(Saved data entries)
━━━━
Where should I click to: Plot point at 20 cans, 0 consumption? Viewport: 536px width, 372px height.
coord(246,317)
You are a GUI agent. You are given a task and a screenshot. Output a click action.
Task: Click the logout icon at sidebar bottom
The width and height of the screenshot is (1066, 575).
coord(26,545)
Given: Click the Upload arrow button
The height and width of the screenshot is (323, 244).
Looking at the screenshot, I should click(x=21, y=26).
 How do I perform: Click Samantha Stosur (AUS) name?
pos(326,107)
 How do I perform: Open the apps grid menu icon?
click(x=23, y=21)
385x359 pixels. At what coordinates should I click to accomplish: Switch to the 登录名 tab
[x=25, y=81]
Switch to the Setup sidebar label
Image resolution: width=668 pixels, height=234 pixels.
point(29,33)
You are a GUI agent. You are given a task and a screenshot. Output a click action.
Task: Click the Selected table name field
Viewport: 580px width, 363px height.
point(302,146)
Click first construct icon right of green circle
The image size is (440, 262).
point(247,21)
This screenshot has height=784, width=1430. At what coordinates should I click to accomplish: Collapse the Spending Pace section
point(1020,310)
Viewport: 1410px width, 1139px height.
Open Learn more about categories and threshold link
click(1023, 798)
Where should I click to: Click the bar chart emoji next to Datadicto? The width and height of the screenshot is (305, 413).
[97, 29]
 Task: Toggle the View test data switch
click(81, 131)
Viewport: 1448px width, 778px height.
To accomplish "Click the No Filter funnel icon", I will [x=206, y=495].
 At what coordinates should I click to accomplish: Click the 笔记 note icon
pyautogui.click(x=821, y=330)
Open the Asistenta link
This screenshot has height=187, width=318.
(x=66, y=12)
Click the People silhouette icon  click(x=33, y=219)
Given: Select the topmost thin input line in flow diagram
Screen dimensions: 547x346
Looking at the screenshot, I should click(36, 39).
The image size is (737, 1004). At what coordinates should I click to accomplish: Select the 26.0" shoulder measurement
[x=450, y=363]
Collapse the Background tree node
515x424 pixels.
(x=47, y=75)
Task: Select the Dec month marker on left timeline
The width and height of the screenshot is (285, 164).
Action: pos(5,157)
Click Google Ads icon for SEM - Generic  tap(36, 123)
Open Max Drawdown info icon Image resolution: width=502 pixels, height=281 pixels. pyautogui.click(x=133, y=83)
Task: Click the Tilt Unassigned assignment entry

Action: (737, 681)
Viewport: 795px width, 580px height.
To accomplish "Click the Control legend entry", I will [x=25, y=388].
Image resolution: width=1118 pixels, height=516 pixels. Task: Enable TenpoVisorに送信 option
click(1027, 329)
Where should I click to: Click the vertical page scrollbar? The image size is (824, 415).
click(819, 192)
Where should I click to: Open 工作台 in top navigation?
━━━━
• **Given instruction**:
From the saved data entries above, copy out each line that contains the word "This".

• **Complete output**:
This screenshot has height=784, width=1430. At what coordinates should I click to accomplish: Collapse the Spending Pace section
This screenshot has height=187, width=318.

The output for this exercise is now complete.